Kinderbetreuung ist als zusammenfassender Begriff für die pflegende, beaufsichtigende, erziehende Tätigkeit Erwachsener gegenüber Kindern zu verstehen. Kind ist nach deutschem Recht in der Regel jeder junge Mensch, der das 14. Lebensjahr noch nicht vollendet hat (§ 7 Abs. 1 SGB VIII). Kinderbetreuung erfolgt zuerst und zumeist in der Familie, in der Vergangenheit und in reicheren Familien auch durch Kindermädchen.

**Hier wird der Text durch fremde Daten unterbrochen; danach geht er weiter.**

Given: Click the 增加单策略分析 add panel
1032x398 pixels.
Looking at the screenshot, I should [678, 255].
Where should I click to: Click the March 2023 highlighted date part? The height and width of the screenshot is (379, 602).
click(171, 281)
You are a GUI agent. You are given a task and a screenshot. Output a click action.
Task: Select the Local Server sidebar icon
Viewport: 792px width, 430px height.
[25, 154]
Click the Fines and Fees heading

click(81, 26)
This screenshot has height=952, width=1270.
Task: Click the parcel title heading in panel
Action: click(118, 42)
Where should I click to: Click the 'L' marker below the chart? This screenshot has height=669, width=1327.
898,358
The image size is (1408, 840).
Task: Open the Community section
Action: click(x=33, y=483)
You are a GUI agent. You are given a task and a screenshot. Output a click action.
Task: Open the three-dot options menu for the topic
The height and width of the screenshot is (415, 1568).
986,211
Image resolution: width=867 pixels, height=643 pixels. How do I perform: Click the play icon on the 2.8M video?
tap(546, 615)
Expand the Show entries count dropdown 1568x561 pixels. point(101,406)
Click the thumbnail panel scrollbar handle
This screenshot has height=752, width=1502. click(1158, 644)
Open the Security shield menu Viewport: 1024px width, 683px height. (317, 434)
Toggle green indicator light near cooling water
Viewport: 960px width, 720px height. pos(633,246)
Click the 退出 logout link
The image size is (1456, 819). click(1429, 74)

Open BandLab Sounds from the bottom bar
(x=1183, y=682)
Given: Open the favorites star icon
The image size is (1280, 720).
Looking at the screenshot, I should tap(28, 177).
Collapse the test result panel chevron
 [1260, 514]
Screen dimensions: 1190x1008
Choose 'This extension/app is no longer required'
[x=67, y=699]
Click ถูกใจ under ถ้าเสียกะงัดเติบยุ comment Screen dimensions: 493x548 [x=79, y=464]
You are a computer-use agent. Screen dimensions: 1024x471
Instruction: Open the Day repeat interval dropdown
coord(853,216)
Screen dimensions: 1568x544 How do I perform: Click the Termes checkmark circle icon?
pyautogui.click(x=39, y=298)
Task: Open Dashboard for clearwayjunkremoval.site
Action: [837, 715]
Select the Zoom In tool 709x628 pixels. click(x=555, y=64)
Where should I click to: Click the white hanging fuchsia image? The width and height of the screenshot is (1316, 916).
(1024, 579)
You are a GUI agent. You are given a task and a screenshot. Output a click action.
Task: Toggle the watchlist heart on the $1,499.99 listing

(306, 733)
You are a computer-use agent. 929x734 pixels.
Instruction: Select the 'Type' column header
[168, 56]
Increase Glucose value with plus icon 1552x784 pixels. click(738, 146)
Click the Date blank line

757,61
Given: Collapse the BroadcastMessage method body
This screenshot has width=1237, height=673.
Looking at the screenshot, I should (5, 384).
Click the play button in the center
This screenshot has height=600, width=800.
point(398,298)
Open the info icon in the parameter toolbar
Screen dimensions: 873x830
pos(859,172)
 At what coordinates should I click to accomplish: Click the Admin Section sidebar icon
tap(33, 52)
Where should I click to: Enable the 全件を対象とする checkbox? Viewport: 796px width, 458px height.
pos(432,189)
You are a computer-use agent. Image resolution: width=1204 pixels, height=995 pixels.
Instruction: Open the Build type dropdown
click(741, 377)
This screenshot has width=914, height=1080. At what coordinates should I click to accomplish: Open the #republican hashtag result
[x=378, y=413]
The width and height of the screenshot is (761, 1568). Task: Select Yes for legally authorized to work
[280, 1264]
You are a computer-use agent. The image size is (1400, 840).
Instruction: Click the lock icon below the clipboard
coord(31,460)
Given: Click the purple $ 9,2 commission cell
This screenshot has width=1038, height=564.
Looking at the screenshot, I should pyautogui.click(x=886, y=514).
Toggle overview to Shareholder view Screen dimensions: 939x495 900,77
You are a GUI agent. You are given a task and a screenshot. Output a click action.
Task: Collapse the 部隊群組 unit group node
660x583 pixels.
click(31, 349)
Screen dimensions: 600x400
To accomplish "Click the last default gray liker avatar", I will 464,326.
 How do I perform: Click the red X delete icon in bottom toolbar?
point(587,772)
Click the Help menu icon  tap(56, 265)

Heute ist neben der Familienerziehung die Form der öffentlich organisierten Kindertagesbetreuung in Kindertagesstätten und Kindertagespflege vorherrschend. Insbesondere im Alter vom vollendeten dritten Lebensjahr bis zur Einschulung besucht fast jedes Kind in Deutschland (ca. 95%) zumindest einen Halbtagskindergarten.
Die Kontroverse zur öffentlichen Kinderbetreuung wird politisch, ideologisch und fachlich geführt. Während die Betreuung durch ErzieherInnen im Kindergarten ab dem 3. Lebensjahr in Deutschland allgemein akzeptiert wird, gibt es über die Vor- und Nachteile der Fremdbetreuung von Kleinkindern unter 3 Jahren Uneinigkeit. Kritiker der Fremdbetreuung argumentieren, dass nur Betreuungspersonen wie die eigenen Eltern, zu denen eine lange und vertrauensvolle Bindung aufgebaut werden kann, die emotionale, geistige und soziale Entwicklung des Kindes fördern (s. Bindung (Psychologie). Als Unterstützung ihrer Argumentation führen sie zum Beispiel eine Studie des US-amerikanischen National Institute of Child Health and Development (NICHD) an, die unter anderem feststellt, dass Kinder, die früh und lange fremdbetreut wurden, oft aggressiver sind als solche, die hauptsächlich von engen Bezugspersonen betreut wurden.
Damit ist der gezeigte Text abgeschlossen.